• Instructions to follow:
Which lines run from the one containing "The image size is (1389, 868)." to the end of the entries? Quote them exactly, and nothing else.
○ ○ ○ ○ ○ ○ ○
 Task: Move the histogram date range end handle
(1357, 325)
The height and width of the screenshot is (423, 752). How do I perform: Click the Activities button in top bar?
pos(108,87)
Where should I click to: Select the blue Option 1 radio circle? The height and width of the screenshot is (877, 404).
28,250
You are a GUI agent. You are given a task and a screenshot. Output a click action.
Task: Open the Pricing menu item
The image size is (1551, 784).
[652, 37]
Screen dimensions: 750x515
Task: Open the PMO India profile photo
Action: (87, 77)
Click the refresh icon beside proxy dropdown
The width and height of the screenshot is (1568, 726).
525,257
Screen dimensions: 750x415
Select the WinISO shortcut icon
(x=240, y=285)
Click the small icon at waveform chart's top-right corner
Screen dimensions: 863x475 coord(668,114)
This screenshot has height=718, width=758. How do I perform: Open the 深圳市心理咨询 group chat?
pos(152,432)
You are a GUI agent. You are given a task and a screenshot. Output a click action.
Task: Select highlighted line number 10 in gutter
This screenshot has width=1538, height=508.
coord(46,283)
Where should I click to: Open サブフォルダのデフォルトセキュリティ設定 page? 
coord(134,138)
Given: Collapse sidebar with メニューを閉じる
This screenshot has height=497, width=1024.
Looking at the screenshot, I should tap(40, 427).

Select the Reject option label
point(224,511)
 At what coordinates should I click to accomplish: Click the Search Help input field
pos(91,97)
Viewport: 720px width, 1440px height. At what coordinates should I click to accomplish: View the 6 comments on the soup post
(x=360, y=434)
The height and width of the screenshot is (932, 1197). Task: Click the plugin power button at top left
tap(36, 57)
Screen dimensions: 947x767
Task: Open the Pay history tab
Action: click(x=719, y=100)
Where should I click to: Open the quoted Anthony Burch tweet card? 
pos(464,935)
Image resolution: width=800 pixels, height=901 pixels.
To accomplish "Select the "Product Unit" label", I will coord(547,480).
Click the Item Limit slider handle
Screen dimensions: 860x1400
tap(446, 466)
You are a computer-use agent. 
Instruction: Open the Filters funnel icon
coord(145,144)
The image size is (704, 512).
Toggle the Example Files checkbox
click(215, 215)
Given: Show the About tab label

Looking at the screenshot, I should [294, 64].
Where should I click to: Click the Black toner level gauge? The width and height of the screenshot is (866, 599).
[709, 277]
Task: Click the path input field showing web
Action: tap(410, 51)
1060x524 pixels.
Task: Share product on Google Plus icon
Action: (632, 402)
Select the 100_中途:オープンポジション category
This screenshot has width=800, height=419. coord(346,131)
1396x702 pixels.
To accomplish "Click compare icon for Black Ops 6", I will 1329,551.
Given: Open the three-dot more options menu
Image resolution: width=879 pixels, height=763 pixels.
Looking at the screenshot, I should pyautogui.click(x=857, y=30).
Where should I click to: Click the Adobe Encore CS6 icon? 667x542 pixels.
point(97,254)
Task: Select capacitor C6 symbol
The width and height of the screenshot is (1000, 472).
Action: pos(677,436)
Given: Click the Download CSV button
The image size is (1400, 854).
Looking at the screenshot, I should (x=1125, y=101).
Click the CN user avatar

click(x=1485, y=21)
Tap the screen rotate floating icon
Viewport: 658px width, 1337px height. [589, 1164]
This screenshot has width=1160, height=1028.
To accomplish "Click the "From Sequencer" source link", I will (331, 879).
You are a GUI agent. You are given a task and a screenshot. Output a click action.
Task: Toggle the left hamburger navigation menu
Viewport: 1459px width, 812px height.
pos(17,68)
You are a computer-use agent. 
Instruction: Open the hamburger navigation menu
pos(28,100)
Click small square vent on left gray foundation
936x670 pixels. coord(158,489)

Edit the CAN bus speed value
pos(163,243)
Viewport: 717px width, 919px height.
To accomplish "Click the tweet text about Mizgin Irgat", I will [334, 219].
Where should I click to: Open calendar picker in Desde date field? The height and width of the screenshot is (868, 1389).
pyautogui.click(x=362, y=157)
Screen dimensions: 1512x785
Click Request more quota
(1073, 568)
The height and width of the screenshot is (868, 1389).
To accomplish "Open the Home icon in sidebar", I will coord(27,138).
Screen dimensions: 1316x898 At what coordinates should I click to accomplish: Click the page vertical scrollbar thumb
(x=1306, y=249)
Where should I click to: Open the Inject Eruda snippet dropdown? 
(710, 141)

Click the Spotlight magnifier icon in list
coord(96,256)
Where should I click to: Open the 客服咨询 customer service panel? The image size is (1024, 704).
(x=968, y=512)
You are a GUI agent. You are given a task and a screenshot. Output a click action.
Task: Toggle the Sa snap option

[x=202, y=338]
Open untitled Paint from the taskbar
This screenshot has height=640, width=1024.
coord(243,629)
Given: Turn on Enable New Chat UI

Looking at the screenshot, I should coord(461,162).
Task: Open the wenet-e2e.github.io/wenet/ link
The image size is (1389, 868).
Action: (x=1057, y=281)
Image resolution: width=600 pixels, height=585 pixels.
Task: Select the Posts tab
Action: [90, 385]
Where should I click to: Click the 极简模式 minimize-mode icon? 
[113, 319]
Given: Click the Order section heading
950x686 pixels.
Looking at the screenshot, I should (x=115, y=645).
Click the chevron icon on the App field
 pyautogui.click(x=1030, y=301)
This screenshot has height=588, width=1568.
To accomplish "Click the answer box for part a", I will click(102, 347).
○ ○ ○ ○ ○ ○ ○
• Written response:
The image size is (1389, 868).
Action: (x=1057, y=281)
Image resolution: width=600 pixels, height=585 pixels.
Task: Select the Posts tab
Action: [90, 385]
Where should I click to: Click the 极简模式 minimize-mode icon? 
[113, 319]
Given: Click the Order section heading
950x686 pixels.
Looking at the screenshot, I should (x=115, y=645).
Click the chevron icon on the App field
 pyautogui.click(x=1030, y=301)
This screenshot has height=588, width=1568.
To accomplish "Click the answer box for part a", I will click(102, 347).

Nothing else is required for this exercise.